→ **Required action**: From the entries below, return only the lines starting at the one that contains "Given: Select the Active tab" and ending at the one that contains "Task: Select the 1000以下 length option", exactly as they stand.

(Dataset items)

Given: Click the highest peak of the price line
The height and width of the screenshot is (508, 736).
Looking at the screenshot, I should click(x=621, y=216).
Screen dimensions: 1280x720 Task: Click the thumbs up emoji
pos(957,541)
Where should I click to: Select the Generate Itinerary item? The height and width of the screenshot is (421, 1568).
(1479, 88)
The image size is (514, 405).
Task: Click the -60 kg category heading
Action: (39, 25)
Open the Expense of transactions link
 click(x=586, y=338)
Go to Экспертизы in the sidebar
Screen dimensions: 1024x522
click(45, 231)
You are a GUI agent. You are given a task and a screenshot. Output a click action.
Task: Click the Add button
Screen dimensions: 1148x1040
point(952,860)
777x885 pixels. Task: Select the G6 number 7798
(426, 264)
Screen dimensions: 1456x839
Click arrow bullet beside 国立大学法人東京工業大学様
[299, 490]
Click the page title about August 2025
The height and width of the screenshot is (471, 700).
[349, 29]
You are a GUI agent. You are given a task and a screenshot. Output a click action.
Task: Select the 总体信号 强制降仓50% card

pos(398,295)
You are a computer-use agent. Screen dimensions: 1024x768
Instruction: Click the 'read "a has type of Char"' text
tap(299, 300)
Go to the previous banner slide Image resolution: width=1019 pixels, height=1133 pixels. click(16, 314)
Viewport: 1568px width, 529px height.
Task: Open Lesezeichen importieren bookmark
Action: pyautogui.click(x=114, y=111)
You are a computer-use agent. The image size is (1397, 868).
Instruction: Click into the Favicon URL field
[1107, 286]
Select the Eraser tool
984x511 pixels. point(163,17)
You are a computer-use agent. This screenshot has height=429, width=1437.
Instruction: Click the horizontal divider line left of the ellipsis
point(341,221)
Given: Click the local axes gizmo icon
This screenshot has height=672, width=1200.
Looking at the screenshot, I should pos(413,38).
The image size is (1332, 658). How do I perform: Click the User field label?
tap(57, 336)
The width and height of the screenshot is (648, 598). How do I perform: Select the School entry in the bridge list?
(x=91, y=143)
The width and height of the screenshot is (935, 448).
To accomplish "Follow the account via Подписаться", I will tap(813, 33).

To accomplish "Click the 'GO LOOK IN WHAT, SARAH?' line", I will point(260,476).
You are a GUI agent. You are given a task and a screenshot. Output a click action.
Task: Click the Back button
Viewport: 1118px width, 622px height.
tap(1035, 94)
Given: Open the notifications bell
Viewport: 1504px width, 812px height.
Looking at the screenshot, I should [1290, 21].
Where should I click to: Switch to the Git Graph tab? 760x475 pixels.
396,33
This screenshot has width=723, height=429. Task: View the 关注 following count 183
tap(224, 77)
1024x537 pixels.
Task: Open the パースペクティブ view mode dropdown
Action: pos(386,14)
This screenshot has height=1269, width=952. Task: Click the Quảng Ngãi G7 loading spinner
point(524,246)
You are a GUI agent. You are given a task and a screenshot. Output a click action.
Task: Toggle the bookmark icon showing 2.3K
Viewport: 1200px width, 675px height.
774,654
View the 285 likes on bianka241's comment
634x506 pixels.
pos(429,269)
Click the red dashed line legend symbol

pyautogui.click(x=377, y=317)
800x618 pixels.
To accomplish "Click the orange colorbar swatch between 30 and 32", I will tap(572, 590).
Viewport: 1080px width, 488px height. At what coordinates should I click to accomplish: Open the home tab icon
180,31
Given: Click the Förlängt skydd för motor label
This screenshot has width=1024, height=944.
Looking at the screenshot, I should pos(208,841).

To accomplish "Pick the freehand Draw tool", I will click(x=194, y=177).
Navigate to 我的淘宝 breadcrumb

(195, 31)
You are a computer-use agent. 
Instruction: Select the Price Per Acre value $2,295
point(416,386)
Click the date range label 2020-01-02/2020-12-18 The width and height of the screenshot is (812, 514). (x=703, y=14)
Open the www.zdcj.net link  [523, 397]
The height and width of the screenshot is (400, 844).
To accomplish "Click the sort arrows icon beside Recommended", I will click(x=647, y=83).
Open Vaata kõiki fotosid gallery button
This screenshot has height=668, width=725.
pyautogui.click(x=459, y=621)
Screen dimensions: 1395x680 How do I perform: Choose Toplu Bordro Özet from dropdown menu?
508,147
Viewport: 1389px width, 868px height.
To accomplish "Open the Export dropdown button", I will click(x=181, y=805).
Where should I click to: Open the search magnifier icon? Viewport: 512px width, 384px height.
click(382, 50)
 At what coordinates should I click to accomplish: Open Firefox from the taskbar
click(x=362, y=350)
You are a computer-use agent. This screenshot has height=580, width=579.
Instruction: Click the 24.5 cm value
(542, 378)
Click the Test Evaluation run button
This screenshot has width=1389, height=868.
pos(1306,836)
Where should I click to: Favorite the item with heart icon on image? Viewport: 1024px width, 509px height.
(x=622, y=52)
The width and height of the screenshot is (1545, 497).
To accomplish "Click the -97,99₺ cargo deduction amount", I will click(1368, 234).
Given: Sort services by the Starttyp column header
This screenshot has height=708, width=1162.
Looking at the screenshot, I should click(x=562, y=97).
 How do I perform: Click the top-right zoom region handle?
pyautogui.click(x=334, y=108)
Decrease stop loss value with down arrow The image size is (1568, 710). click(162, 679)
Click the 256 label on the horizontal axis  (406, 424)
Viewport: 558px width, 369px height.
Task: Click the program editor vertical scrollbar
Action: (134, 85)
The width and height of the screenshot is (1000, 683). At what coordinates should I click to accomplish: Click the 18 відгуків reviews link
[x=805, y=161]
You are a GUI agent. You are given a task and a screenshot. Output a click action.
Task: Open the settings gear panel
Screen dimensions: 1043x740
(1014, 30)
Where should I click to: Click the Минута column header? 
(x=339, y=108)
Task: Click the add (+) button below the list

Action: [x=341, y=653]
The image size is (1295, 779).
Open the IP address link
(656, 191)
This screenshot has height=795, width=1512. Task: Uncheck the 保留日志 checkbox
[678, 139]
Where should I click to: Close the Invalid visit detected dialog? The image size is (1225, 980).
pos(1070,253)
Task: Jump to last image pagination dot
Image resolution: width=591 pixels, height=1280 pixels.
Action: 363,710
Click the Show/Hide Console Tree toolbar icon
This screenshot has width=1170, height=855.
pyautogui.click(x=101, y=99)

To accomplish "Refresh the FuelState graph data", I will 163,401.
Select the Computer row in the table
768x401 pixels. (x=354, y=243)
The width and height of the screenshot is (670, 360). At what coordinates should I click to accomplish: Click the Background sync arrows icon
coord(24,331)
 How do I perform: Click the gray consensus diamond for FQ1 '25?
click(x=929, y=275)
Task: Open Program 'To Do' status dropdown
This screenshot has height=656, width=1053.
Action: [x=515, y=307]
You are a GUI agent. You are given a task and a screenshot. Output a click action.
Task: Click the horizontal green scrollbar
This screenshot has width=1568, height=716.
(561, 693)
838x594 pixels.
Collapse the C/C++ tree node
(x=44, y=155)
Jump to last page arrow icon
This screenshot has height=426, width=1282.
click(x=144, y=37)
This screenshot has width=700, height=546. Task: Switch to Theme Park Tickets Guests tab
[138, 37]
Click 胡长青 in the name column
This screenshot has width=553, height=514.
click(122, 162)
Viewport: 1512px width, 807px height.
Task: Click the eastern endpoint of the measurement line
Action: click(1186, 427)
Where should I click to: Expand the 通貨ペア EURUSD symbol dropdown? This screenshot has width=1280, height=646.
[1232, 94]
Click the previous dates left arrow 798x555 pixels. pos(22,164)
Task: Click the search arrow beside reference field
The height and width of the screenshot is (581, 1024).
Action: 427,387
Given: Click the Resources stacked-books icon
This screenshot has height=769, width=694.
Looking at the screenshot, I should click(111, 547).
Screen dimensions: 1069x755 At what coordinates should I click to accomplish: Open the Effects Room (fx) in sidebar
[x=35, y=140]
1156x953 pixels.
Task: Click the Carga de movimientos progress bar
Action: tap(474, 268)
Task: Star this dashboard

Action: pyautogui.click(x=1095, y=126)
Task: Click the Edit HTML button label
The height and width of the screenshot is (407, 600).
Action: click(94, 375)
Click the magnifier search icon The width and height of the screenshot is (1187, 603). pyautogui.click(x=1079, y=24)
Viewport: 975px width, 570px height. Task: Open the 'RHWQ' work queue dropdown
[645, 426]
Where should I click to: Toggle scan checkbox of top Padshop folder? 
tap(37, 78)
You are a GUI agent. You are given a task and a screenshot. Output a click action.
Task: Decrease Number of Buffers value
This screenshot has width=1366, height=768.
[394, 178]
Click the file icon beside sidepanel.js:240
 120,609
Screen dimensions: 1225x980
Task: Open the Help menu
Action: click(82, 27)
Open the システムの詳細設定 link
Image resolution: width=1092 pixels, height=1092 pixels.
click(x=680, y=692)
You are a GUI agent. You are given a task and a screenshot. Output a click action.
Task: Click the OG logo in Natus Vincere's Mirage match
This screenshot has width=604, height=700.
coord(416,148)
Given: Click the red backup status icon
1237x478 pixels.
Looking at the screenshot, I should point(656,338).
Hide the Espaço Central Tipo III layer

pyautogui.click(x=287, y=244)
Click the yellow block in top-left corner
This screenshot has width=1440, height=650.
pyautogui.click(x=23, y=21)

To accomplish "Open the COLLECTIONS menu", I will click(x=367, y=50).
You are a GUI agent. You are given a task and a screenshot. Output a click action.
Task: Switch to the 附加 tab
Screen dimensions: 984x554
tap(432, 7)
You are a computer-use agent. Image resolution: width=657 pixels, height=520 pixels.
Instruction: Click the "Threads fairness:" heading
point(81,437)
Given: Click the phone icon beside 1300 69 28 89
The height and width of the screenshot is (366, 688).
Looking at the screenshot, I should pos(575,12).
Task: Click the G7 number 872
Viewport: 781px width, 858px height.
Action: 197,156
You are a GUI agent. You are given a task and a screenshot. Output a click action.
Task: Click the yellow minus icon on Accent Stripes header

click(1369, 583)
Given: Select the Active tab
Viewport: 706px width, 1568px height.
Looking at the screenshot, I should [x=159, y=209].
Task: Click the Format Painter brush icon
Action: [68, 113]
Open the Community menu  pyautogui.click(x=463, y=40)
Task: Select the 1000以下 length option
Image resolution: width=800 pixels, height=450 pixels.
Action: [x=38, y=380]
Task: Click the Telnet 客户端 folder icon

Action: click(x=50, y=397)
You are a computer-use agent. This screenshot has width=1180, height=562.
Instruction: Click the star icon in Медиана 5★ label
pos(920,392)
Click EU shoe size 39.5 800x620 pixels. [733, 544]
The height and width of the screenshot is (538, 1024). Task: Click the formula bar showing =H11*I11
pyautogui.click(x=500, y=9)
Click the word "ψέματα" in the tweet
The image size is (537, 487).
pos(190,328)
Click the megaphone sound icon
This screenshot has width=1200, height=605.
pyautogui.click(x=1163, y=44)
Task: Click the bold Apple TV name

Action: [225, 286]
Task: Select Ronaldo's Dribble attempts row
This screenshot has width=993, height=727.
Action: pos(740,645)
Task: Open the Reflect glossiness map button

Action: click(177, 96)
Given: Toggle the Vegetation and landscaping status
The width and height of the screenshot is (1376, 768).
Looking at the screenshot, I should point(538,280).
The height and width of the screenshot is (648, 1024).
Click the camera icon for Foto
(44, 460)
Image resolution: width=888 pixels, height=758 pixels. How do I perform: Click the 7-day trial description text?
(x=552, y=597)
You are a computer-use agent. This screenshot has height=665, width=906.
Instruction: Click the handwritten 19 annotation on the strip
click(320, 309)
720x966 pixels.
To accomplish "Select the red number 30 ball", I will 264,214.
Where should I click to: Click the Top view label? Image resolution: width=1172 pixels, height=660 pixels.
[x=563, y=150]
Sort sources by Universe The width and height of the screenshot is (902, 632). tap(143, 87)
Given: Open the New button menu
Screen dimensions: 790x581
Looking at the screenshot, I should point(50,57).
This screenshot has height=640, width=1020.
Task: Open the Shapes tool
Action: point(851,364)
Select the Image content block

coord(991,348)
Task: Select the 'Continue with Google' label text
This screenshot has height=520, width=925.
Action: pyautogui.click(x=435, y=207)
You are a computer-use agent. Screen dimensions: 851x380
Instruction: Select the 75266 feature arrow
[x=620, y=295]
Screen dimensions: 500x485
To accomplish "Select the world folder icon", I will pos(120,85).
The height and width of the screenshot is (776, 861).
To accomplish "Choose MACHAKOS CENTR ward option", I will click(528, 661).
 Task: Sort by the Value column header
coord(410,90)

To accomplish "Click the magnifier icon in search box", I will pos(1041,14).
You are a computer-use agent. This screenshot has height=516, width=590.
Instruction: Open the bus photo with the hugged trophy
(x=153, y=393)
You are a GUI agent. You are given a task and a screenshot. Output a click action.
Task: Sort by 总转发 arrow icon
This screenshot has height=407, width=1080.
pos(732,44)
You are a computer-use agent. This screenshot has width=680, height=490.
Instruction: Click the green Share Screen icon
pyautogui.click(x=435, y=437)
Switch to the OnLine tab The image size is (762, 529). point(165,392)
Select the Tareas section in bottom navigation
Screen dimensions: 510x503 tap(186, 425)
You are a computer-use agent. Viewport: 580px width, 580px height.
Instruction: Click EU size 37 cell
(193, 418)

→ **Solution below**:
Given: Select the Active tab
Viewport: 706px width, 1568px height.
Looking at the screenshot, I should [x=159, y=209].
Task: Click the Format Painter brush icon
Action: [68, 113]
Open the Community menu  pyautogui.click(x=463, y=40)
Task: Select the 1000以下 length option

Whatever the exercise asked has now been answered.